DIRECTIONS FOR THIS TASK. Show each line of the entries below in which the word "agent" appears.
= Beginning of Section =
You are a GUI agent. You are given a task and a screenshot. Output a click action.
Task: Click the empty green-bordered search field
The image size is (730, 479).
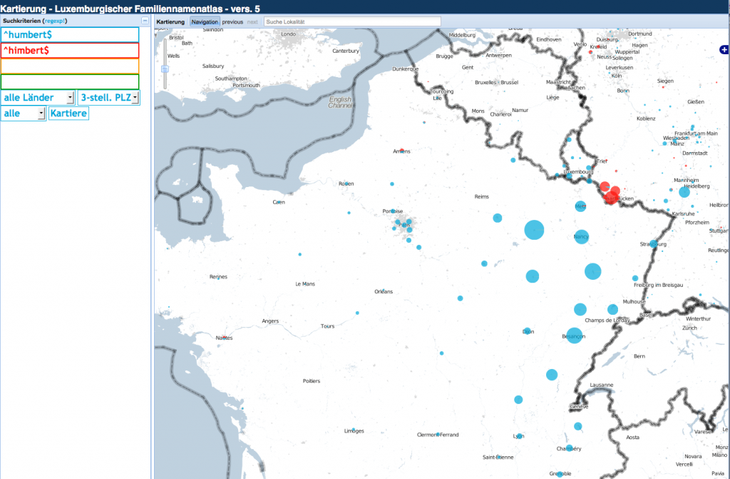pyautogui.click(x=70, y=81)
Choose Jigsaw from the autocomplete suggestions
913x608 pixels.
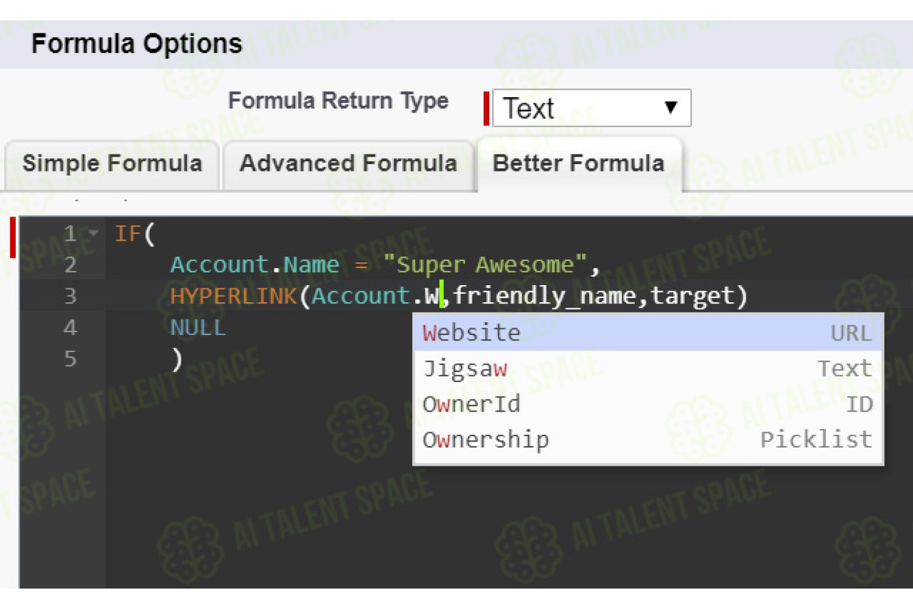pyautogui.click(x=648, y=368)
= End of Section =
= Beginning of Section =
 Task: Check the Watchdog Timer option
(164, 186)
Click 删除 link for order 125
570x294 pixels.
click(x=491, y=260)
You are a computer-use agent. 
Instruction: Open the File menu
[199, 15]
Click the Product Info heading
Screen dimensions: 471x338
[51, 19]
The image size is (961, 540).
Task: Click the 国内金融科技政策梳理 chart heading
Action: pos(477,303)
= End of Section =
TASK SOLUTION.
You are a GUI agent. You are given a task and a screenshot. Output a click action.
You are a computer-use agent. 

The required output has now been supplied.